→ **Work instruction**:
The word "agent" may appear in the records below. Report how many lines contain it, and write nothing besides the number.

[Supplied data Boundary: Start]

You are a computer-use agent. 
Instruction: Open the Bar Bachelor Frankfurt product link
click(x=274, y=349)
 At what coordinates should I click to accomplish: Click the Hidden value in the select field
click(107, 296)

[Supplied data Boundary: End]
[Supplied data Boundary: Start]

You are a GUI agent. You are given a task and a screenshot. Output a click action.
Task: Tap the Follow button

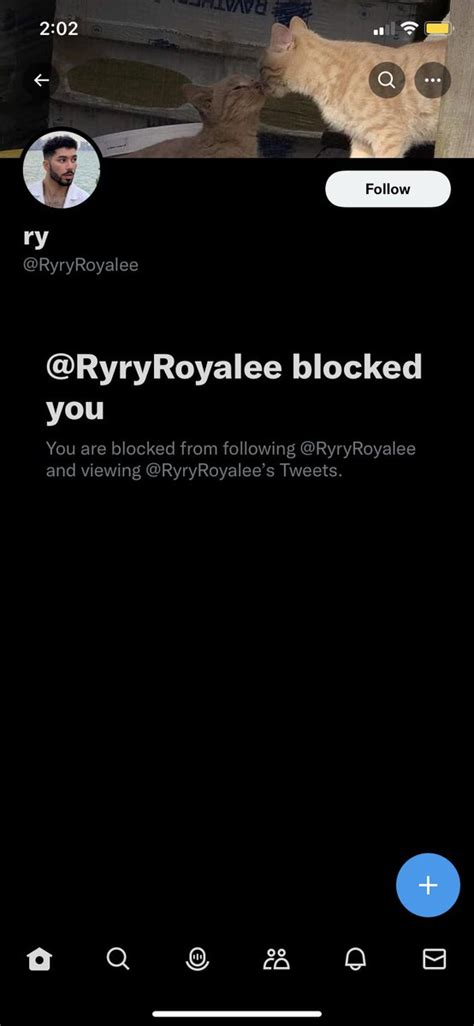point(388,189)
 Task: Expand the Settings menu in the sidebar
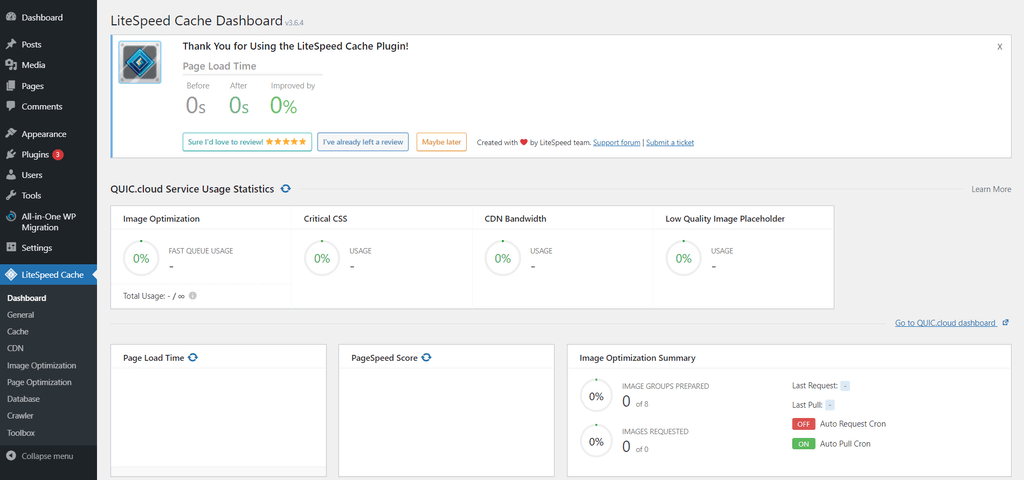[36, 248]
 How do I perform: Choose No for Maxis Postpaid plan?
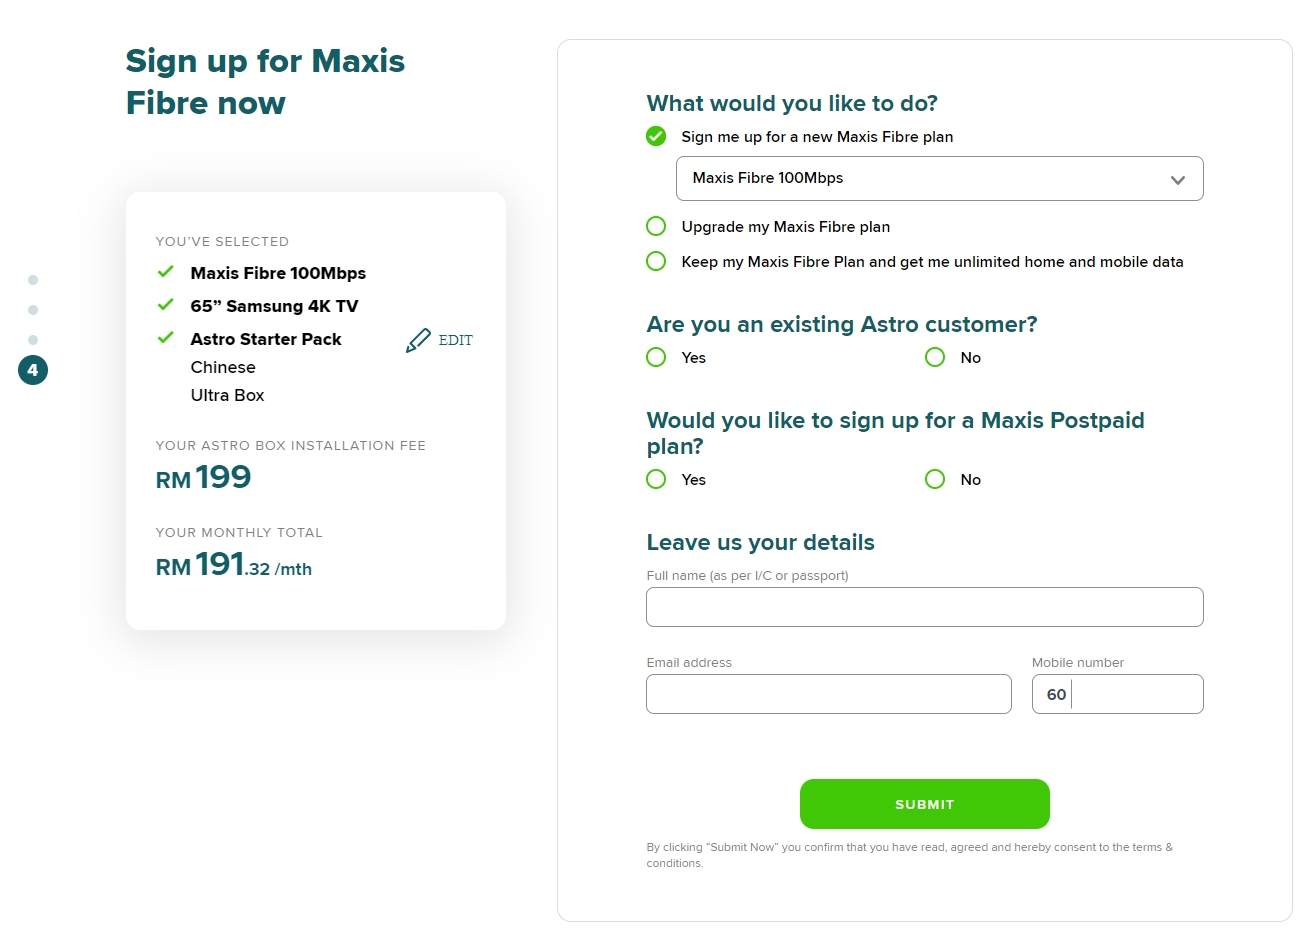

[Supplied data Boundary: End]
[Supplied data Boundary: Start]

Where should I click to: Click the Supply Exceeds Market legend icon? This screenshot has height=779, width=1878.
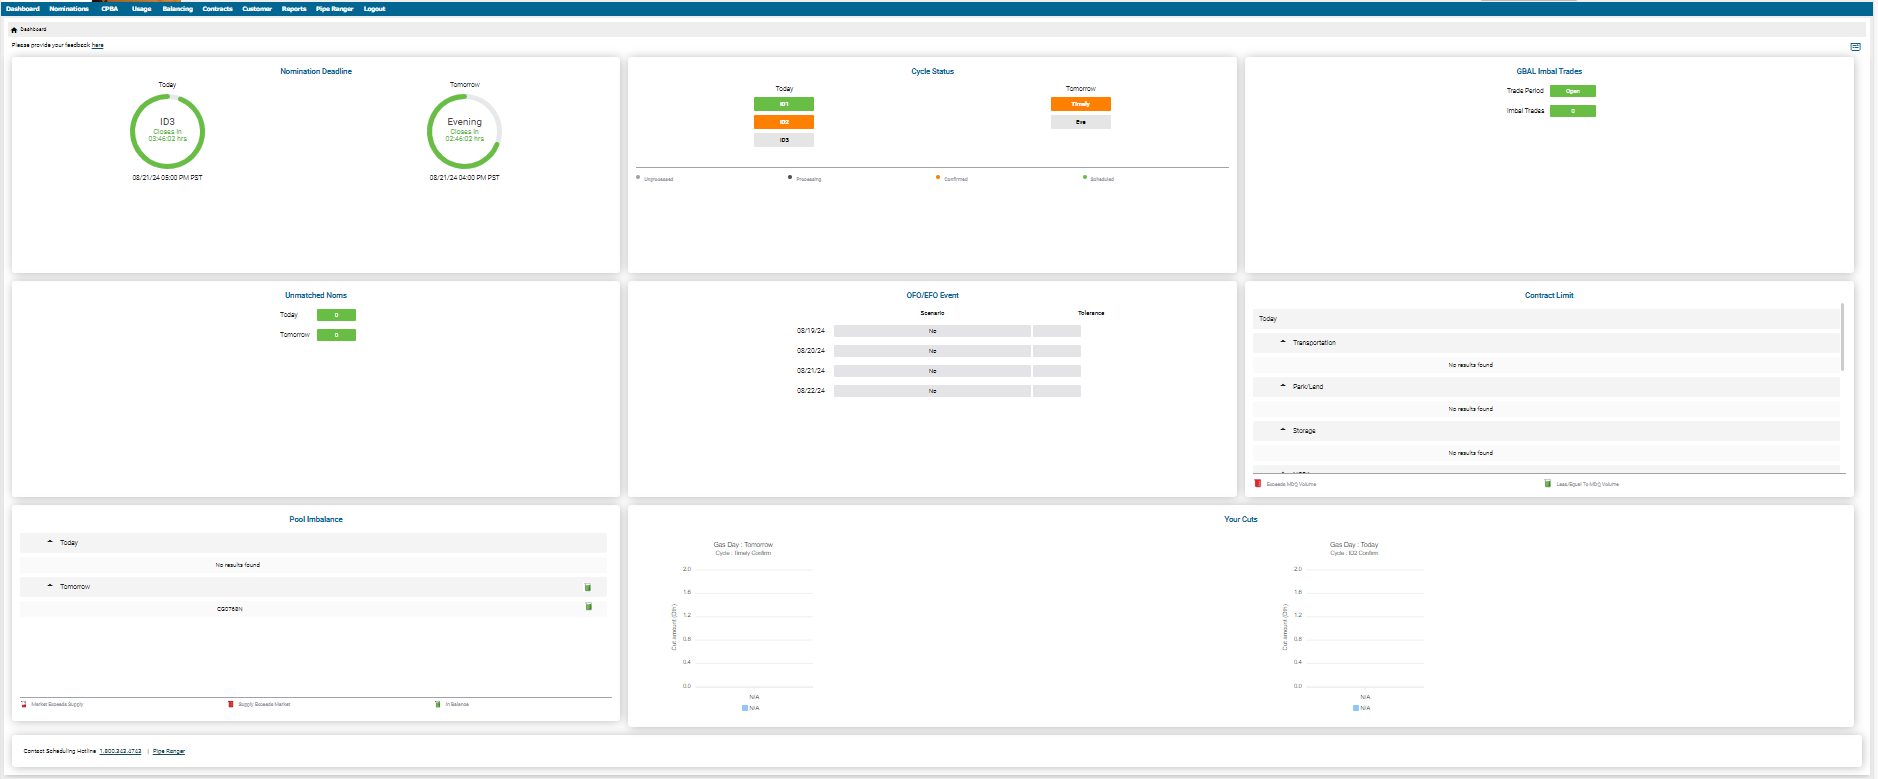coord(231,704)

[Supplied data Boundary: End]

→ **Completed task**:
2